第88回
暑いからSFだ イムリ
 クソのように言ってやるぜ、チクショーッ!
 毎日毎日、暑いじゃねぇか! こんな季節にホラーなどとわけのわかんねぇこと言っているんじゃねぇよ! 鳥肌が立つほど怖い話なんかそうそうありゃしねぇんですよ!
 暑い時はSFだ!
 作者の作り上げたインナースペースに逃避して暑さをわすれろ、オラッ!


 というわけで今回紹介するのは傑作の匂いを嫌みなほどぷんぷんにまき散らしてやがる三宅乱丈の漫画『イムリ』だ。
 四千年前の戦争で凍結してしまった隣の惑星への帰還事業がはじまっている惑星が舞台。

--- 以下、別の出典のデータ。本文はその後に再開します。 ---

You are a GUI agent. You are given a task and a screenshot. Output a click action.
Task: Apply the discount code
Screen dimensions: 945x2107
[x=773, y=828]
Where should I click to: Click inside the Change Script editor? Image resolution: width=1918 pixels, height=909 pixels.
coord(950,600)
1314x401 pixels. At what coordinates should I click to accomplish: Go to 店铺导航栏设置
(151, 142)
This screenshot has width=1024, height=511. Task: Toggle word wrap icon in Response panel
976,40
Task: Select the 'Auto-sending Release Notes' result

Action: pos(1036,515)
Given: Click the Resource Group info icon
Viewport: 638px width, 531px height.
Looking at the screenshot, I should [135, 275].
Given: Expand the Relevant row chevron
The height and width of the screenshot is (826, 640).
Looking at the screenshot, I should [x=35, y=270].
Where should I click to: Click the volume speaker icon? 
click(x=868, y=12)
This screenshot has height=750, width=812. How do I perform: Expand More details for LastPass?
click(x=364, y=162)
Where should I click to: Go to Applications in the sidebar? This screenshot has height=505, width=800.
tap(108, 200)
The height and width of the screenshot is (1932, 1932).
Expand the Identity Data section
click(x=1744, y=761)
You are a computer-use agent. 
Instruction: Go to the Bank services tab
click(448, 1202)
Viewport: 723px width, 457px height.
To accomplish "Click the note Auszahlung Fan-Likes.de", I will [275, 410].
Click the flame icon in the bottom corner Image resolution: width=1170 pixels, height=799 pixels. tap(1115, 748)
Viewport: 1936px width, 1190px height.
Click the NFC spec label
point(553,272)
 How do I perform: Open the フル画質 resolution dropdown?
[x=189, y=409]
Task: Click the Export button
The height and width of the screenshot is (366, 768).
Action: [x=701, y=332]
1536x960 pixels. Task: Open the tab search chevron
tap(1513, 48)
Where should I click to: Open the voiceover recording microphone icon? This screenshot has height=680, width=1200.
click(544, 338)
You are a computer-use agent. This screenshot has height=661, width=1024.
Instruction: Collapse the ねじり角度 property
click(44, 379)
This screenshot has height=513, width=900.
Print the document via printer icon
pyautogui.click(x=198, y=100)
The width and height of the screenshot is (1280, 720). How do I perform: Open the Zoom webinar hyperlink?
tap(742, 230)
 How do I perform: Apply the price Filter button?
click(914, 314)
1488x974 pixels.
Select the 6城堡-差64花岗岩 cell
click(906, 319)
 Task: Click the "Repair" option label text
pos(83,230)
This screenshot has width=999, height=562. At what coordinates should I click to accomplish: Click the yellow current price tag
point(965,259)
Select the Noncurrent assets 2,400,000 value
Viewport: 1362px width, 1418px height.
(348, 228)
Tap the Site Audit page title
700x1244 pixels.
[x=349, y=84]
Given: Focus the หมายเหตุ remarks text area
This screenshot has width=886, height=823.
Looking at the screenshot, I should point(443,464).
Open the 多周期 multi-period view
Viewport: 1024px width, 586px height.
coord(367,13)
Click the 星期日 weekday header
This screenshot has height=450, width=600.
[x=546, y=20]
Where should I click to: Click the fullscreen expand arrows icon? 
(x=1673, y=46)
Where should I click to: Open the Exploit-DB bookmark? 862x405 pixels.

 ストーリーは支配者層の寄宿学校で学ぶ新入生の主人公が帰還先の惑星への研修旅行の学生代表に選出され、過去の暗い歴史にふれることになる……というものだ。
 この説明じゃピンと来ない人が多いだろうと思う。
 本作が最高に素晴らしいのは緻密な世界観とストーリーのバランスが抜群すぎる点にあるのだ。最初のうちはなにもわからないから、ストーリーを頼りにして不思議な物語を読み進むうちに、自然と世界観がわかりはじめ、世界観がわかりはじめるとストーリーが深みを増す。
 それの無限連鎖が本作! 
 読み進めれば進めるほどにストーリーも世界観も深みを増すなんて素敵すぎるぜ!
 ガチガチの設定を最初から説明しようとして変に難解になったり、ストーリーだけが進んでいて世界観がよくわからん、という作品がたまにあるじゃないですか。本作はもうストーリーはおもしろいし、世界観がわかるのがまたおもしろいのだ! 
 しかも違和感なく入っているという見事な作り! 
 ぬぬぬぬっ、そういう世界観だからこういうストーリーなのか! と何度も大絶叫!
 そして相手の精神を乗っ取るという魔法のような技術を使ったバトルがまた熱いんですよぉ! とにかくこういう特殊なバトルのルールを作らせたら三宅乱丈はピカイチ! ビバビバですぉ!
 SF好きは勿論すぎるほど勿論買いだし、難しそうなSFはイヤ! なんてナメたことを言っているおまえも即買いだ!